The next day we awoke to clouds and temps in the 60's. Perfect hiking weather. We drove over to Teanaway (east of Cle Elum) and took a hike to Esmeralda Basin. The sun came out but wonders of wonders it didn't get hot! We took this same hike 2 years ago in June and ran into lots of snow. This year, it being late July, the snow was gone and there were flowers.

The trail begins as Teanaway creek comes crashing down the hill.

Waterfall in Teanaway creek

After a steep 1/2 mile the trail evens out and there are little meadows sprinkled with flowers.

Harebells (Campanula rotundifolia)
Harebells (Campanula rotundifolia)

There are lots of small streams to cross and occasionally the streams run down the center of the trail. Butterflies congregated in the wet spots.

Blue Butterfly Orange ButterflyOrange Butterflies

Just about the time we were beginning to wonder if we really wanted to hike any further, we spotted the first of the big meadows of Esmeralda Basin. It was full of Angelica just starting to unfurl it's big white umbrella-like flowers.

Sawtooth Angelica (Angelica arguta)
Sawtooth Angelica (Angelica arguta)

Here's a panorama of the view from the meadow. The mountains as the Esmeralda Peaks.

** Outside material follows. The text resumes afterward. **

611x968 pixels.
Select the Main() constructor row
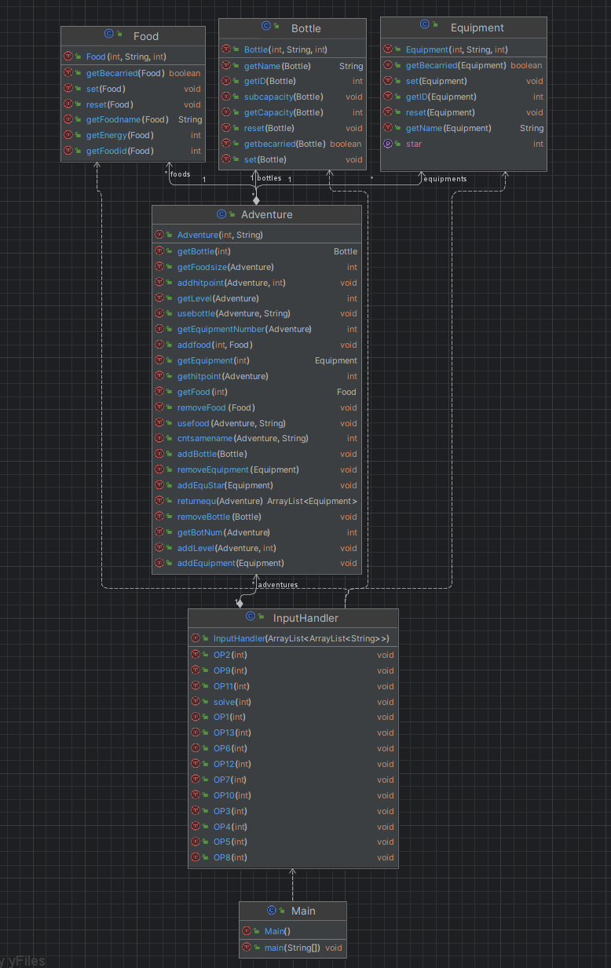pyautogui.click(x=277, y=931)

Esmeralda Basin Meadow and Esmeralda Peaks

And here's another view of the meadow and the mountains. Views like this make long rocky wet trails worth the hike.

Esmeralda Peaks

The meadow not only had Angelica and Queen Anne's lace but this cool flower called Elephant's Head Loosewort. The little pink spurs on the flowers look just like elephant's heads when you get up really close.

Elephant's Head Loosewort Closeup Elephant's Head Loosewort Elephant's Head Loosewort

Mixed in amongst these were red and orange Indian Paint Brush along with the little white tufts of cotton grass and a white spear called Bog Orchid which turned out not to be terribly photogenic.

Red Indian Paintbrush

On the way back we spotted some Scarlet Gilia.

Scarlet Gilia Scarlet Gilia

Can't you just imagine hummingbirds going nuts over these guys?

One of the little creeklet's that we followed and crossed was full of these maidenhair ferns.

Maidenhair Fern in creek

They're so delicate that I always imagine fairies gathering under these ferns.

On the last stretch of trail, I found some lovely little plants growing in the shade and of course I had to take photos of them so I could figure out what they were when we got home.

Little Prince's Pinedrops (Chimaphilia menziesii)
Little Prince's Pinedrops (Chimaphilia menziesii)

The flowers on these plants are only about the size of your fingertip. And don't you just love the name?

Whiteveined Wintergreen (Pyrola picta)
Whiteveined Wintergreen (Pyrola picta)

Then when we got back to the parking lot I discovered a huge patch of Cascade Penstemon hiding behind someone's car!

Blue Penstemon

We stopped for lunch further down the hill along the creek. This was the view from our picnic table. Not bad huh?

Cascading creek at lunchtime

The next morning we had hoped to go kayaking. It was cooler than the day before and still cloudy and very windy. The lake even had white caps. We waited several hours hoping it would warm up and the wind would die down. No luck. So we packed up and went home. We'll go kayaking another day.

Hope you enjoyed getting to see the flowers without having to clamor up the hill!